My heart sank. Personal care for other people is something I do everyday in my job. While it’s true that I am attracted to females, my heart belongs solely to my wife, and I make every effort to avert my eyes in places where other women are temporarily exposed (hockey changing rooms, for example).
My mom knows this about me, and when I expressed my feelings about her joke, she quickly recognized my pain and apologized. She could have been defensive, offered an excuse, or told me to “lighten up,” but instead she took my concern seriously and made a commitment to consider the impact of these types of jokes in the future.
My dear friend Maxx, who is trans, recently posted about wanting to be able to grow facial hair. In response, I jokingly commented, “I could draw it on with a marker for you, if that helps.” I thought I was being funny.

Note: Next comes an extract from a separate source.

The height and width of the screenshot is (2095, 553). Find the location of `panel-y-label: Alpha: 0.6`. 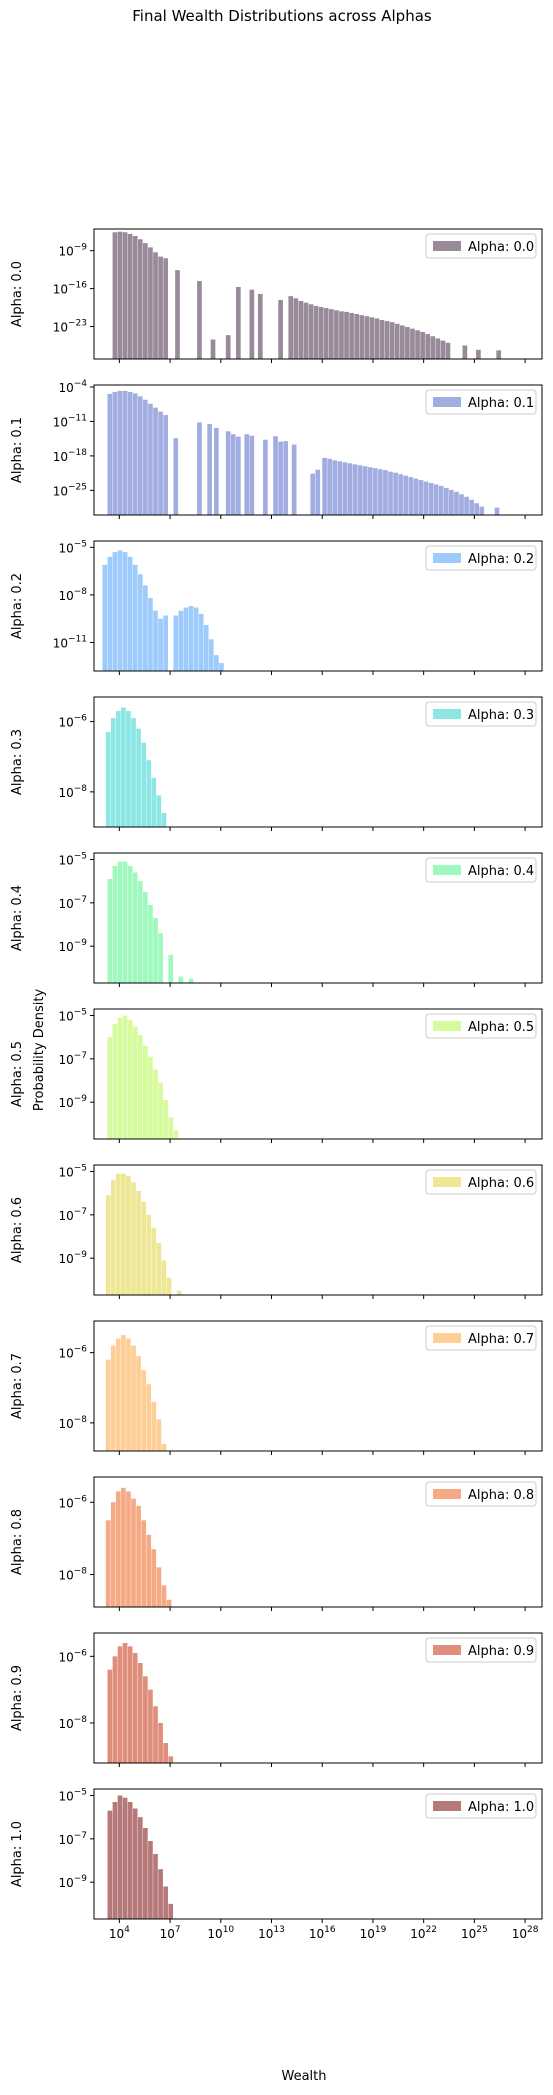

He messaged me shortly after to say that he had been hurt by my comment. He knew I meant it as a joke, but it only reminded him that unlike so many cisgender people he knows, he is not yet able to fully express his masculinity in his body the way he desires. I instantly felt deep regret. Hurting my friend with my ignorance was furthest from my mind in that moment.
I offered an apology, immediately removed my comment, and wished I could do more to show Maxx that I want to be a fierce ally for the trans community. He told me he had hoped I would be receptive to his feelings, and that he is learning to stand up for himself when someone diminishes him for his gender identity.
As Archbishop Desmond Tutu has said, “my humanity is bound up in yours, for we can only be human together.” In other words, “if I diminish you, I diminish myself.” To all the people mentioned in these stories, thank you for showing me that we can acknowledge our mistakes, hope for reconciliation and forgive one another with love. You have reminded me to consider the weight of my words carefully, and to listen before I speak, especially when the conversation involves those whose experiences of minority differ from my own. We are better for having had these moments together.